Cartel de la conmemoración.

Cartel de la conmemoración.

El 8 de febrero de 2021 se cumplió el 80 aniversario del regreso de la Dama de Elche a España. Se trata de una escultura íbera realizada en piedra caliza entre los siglos V y IV a. C. Es un busto que representa una dama, ricamente ataviada. En la parte posterior posee una oquedad que sugiere su posible uso como urna funeraria. Originalmente estuvo policromada y con los ojos rellenos de pasta vítrea. La pieza fue hallada casualmente en 1897 en el yacimiento de La Alcudia (Elche, Alicante) y, tras el interés mostrado por el hispanista francés Pierre Paris, fue comprada por el Museo del Louvre. En 1941, fruto de un intercambio de obras de arte entre España y Francia, regresó y fue depositada en el Museo del Prado, y en 1971 pasó a formar parte de los fondos del Museo Arqueológico Nacional de España (Madrid).

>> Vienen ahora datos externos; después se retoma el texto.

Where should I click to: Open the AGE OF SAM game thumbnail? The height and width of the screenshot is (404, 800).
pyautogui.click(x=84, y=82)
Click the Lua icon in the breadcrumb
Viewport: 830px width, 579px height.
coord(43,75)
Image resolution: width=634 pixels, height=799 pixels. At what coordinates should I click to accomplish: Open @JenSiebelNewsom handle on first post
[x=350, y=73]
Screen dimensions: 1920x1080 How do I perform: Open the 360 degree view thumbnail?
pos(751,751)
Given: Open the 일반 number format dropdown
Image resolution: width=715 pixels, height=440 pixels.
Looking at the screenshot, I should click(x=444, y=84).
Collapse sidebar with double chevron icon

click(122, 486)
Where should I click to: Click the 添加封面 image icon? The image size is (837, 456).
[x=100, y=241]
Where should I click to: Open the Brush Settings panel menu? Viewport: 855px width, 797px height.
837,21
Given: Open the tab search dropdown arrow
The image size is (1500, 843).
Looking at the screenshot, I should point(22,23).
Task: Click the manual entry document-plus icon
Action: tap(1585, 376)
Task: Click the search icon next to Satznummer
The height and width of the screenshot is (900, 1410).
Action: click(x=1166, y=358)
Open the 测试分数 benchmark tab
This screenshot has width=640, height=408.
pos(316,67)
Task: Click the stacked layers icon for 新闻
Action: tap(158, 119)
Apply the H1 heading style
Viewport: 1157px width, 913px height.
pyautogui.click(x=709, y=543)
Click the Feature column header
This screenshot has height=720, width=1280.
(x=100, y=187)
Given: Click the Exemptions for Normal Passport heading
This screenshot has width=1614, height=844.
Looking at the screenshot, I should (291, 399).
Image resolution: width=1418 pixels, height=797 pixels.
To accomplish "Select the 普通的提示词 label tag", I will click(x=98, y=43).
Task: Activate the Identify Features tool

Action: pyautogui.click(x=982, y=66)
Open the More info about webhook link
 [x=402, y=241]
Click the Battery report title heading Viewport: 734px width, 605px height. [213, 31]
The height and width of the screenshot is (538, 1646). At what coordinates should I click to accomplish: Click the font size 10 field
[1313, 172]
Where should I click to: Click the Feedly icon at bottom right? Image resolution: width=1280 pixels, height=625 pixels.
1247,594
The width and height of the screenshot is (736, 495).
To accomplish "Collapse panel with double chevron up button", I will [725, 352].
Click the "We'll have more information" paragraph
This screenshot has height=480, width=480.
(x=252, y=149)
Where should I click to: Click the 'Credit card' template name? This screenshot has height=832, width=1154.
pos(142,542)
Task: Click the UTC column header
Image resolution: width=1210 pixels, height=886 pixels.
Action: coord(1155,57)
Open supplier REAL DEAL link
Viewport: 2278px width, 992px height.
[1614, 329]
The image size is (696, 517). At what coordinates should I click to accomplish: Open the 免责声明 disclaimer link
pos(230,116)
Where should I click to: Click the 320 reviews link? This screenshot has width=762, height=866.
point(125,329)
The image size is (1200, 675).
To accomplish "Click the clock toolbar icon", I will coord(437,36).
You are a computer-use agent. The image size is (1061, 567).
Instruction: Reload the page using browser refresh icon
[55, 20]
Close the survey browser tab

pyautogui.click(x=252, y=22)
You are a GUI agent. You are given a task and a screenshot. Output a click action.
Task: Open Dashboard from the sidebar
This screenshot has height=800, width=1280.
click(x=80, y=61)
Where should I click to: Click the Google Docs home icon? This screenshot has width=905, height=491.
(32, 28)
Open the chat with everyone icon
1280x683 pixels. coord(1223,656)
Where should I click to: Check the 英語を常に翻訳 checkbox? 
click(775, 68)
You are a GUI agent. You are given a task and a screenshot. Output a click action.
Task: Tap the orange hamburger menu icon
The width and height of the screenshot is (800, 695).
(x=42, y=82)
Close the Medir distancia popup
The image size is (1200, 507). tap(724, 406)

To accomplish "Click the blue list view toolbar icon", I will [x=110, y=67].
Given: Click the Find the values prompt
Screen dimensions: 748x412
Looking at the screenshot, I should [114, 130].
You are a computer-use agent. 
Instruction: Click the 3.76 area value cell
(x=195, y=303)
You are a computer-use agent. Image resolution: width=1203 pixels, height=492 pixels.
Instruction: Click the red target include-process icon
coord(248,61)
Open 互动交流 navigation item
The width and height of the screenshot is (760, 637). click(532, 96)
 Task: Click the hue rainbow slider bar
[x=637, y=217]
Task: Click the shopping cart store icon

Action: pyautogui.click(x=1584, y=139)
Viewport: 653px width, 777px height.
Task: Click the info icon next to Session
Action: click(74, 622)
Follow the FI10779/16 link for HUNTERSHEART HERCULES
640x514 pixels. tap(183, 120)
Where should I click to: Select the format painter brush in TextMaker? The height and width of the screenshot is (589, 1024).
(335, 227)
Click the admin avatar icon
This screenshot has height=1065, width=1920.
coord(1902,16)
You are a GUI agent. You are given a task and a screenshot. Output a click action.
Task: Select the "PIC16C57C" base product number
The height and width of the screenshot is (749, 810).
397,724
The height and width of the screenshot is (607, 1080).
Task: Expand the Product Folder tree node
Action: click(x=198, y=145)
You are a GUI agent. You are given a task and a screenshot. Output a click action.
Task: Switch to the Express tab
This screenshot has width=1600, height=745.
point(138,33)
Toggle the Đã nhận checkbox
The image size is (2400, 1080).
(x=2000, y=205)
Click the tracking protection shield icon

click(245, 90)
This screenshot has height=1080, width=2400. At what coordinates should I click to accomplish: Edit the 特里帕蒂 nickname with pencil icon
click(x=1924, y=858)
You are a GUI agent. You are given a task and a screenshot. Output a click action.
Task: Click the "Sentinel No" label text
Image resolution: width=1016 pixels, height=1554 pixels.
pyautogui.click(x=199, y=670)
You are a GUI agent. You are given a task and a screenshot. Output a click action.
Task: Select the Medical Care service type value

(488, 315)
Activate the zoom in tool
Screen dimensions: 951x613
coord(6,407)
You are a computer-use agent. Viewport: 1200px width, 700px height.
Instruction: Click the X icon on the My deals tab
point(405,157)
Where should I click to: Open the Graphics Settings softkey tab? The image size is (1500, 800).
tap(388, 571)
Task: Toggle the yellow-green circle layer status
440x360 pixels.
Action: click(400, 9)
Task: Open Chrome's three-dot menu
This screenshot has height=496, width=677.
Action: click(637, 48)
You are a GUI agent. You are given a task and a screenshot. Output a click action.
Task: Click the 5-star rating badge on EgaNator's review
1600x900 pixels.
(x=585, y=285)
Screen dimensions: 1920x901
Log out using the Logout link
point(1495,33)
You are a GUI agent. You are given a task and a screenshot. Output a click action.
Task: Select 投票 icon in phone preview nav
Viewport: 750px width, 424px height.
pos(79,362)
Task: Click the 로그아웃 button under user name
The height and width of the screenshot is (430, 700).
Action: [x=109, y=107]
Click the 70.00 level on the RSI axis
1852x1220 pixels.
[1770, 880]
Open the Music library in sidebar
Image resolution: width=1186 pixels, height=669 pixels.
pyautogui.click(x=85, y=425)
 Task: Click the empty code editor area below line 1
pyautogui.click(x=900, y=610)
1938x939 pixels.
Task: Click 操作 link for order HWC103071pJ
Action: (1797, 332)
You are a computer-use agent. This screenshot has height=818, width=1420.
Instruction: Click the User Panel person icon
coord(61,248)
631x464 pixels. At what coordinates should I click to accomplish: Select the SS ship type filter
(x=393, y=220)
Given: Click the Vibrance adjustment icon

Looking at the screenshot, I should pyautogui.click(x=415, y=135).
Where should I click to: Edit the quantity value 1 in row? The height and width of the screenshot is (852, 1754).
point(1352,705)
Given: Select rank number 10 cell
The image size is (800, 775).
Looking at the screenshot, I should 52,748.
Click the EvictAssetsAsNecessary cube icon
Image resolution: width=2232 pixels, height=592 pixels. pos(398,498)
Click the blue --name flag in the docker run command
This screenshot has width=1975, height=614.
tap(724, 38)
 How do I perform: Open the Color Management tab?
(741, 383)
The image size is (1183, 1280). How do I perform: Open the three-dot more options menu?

El 8 de febrero de 1941 los funcionarios españoles del Servicio de Defensa del Patrimonio Artístico Nacional, encabezados por Luis Monreal, esperaban en Portbou el tren Sud-Express procedente Francia. Esperaban el vagón que transportaba el segundo lote de las obras de arte que España y la nueva Francia de Vichy habían decidido intercambiar unos meses antes. Si en la primera entrega, realizada el 8 de diciembre de 1940, la protagonista fue la Inmaculada de los Venerables de Murillo, ahora le tocaba el turno a la Dama de Elche. Según informó el Ministerio de Cultura, “casi inmediatamente después de su hallazgo casual el 4 de agosto de 1897, la Dama de Elche fue vendida por el propietario de la finca donde se encontró al arqueólogo galo Pierre Paris. Este decidió remitir el busto al Museo del Louvre para que se formase una sala dedicada al arte ibérico, contribuyendo así a su reconocimiento internacional. No era el primer resto íbero en descubrirse, pero sí era, desde luego, la pieza maestra de los íberos, a los que se les confirió, por entonces, la categoría de ser los primeros españoles. Si la Dama de Elche quedó instalada en el Louvre, también lo hizo en el imaginario colectivo de lo hispánico. La Dama de Elche se convirtió, de esta manera, en un artefacto cultural que transcendía su condición de objeto científico para transformarse en un símbolo de identificación nacional. Como consecuencia de la salida de este busto íbero y de otras antigüedades, se abrió un debate sobre la necesidad de proteger este tipo de bienes que terminó propiciando la Ley de 7 de julio de 1911, de Excavaciones y Antigüedades.